Search the listing for the string "computer". Copy every line that has it.

Start of STUDY MATERIAL

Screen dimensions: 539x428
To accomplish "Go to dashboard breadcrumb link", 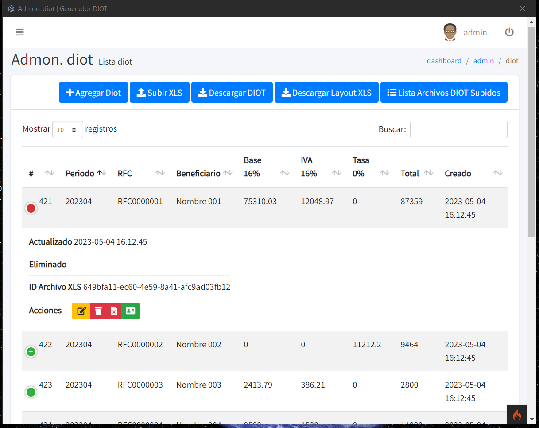I will (x=444, y=61).
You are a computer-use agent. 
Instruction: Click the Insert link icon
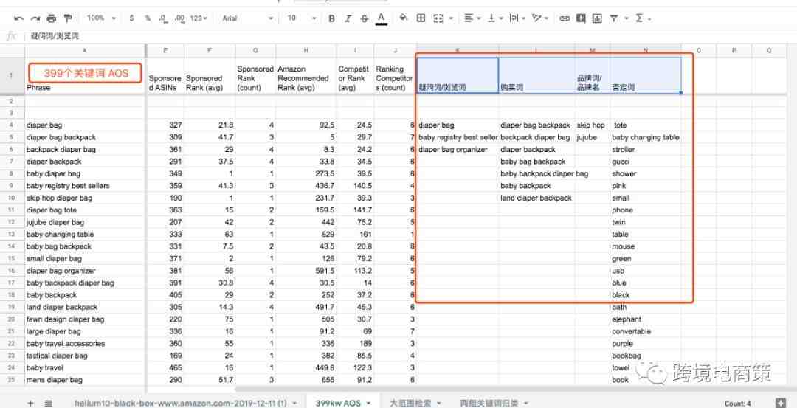565,18
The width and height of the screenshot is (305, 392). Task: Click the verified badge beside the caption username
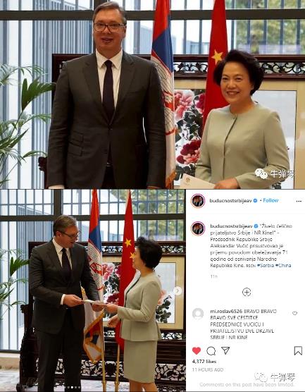point(256,226)
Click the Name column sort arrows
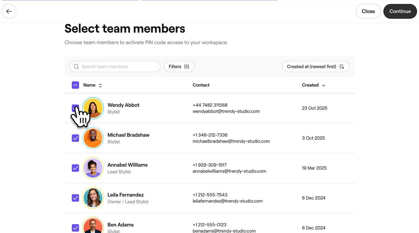This screenshot has width=419, height=233. pyautogui.click(x=100, y=85)
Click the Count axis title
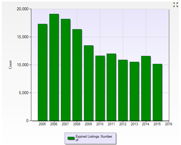The width and height of the screenshot is (181, 145). (11, 65)
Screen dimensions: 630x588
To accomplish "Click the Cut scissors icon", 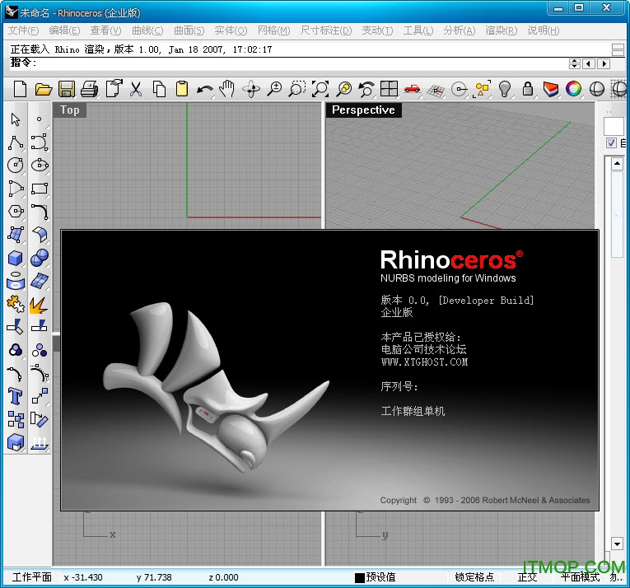I will coord(136,89).
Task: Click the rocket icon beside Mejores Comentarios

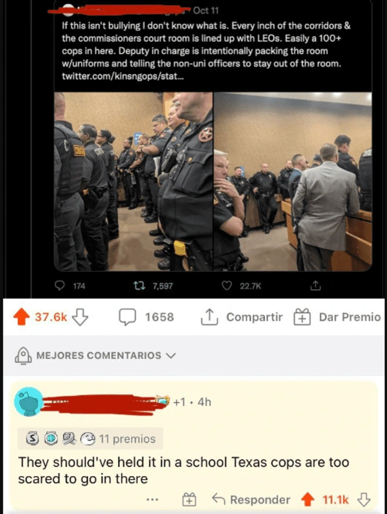Action: 23,356
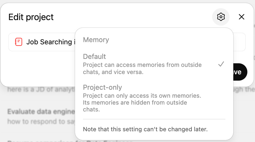Close the Edit project dialog

pos(242,17)
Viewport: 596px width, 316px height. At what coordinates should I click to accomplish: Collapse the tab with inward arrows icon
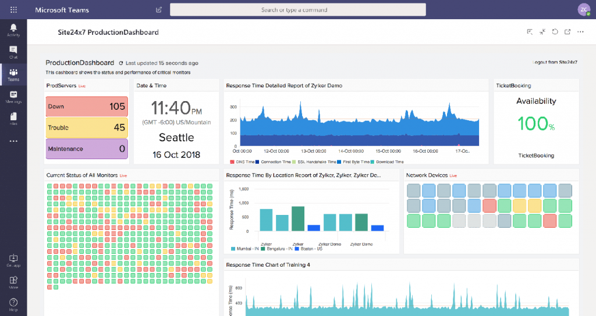pos(542,32)
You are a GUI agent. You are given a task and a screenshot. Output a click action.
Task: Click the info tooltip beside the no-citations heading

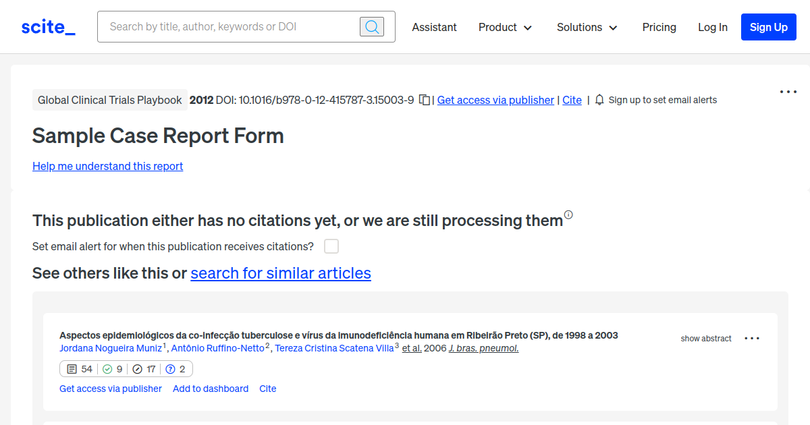click(568, 215)
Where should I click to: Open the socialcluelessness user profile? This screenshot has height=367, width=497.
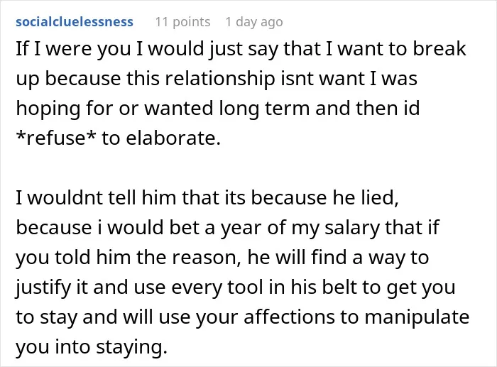[75, 22]
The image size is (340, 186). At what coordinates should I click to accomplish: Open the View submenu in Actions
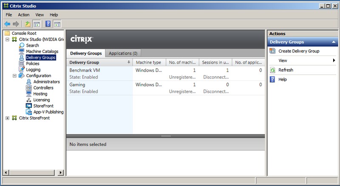[x=302, y=61]
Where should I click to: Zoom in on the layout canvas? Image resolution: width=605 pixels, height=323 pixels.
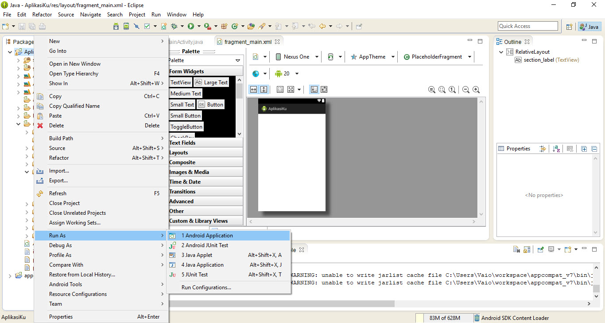476,90
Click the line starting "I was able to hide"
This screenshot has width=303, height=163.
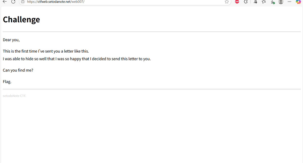click(x=77, y=59)
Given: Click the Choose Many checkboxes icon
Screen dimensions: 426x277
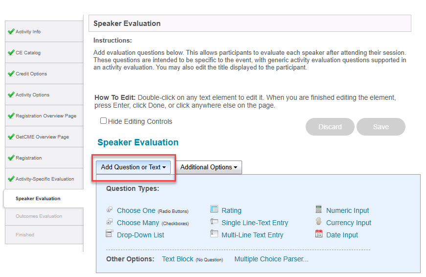Looking at the screenshot, I should pyautogui.click(x=109, y=222).
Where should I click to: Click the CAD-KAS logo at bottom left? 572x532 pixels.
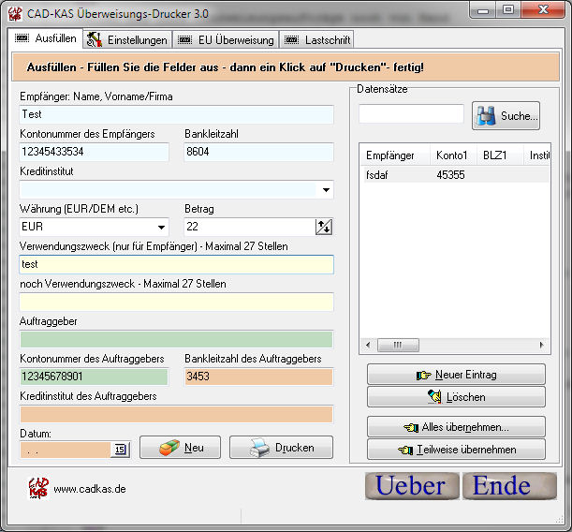(38, 488)
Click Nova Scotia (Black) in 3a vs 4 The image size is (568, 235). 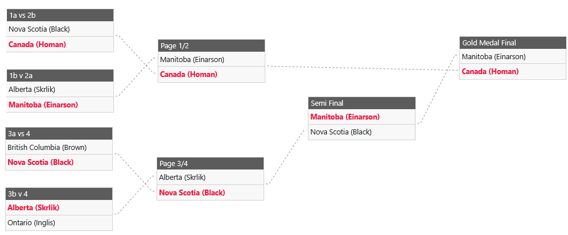(41, 162)
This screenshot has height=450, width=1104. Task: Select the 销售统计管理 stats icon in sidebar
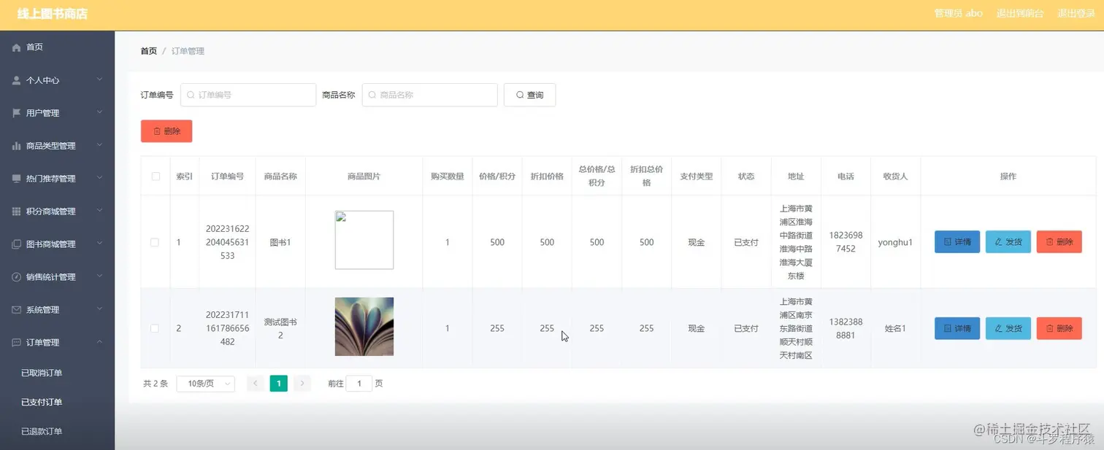pos(15,276)
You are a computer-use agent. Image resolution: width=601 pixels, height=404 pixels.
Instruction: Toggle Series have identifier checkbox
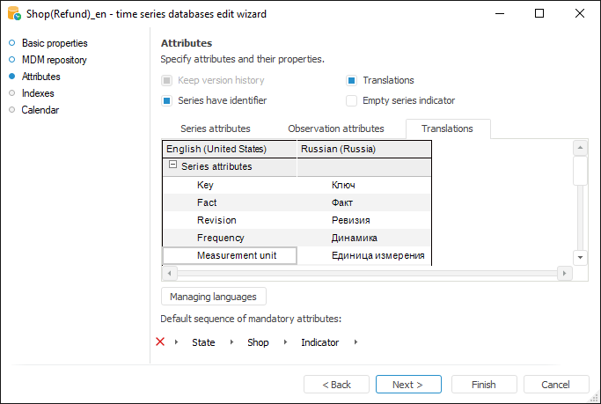167,100
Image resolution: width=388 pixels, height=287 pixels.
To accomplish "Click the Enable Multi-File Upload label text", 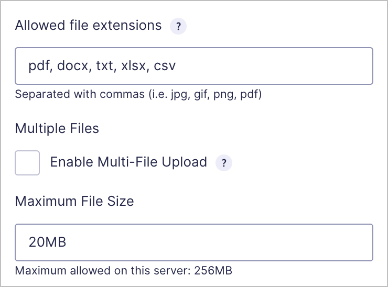I will [x=128, y=162].
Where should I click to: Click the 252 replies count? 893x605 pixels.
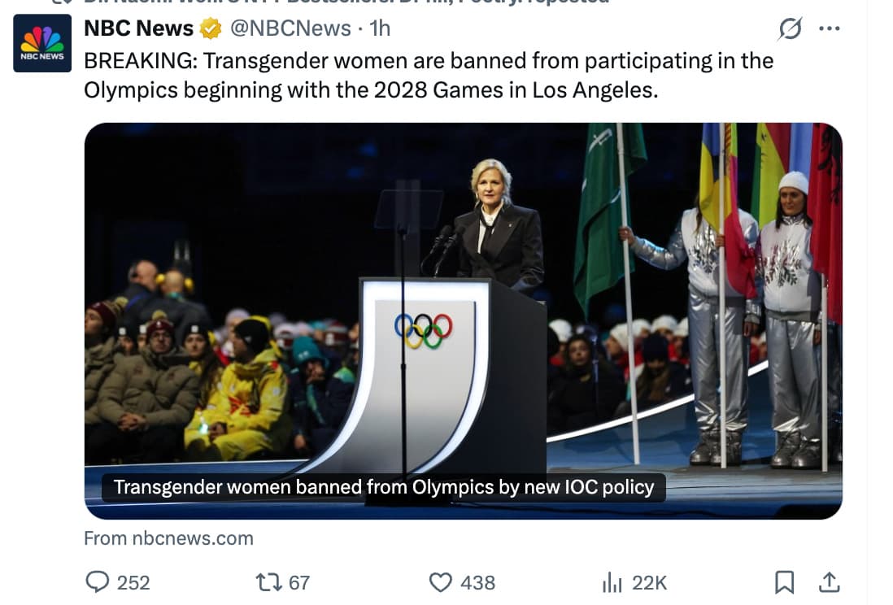point(133,582)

End of STUDY MATERIAL

**SOLUTION FOR THIS TASK:**
You are a computer-use agent. 
You are a computer-use agent. Image resolution: width=601 pixels, height=404 pixels.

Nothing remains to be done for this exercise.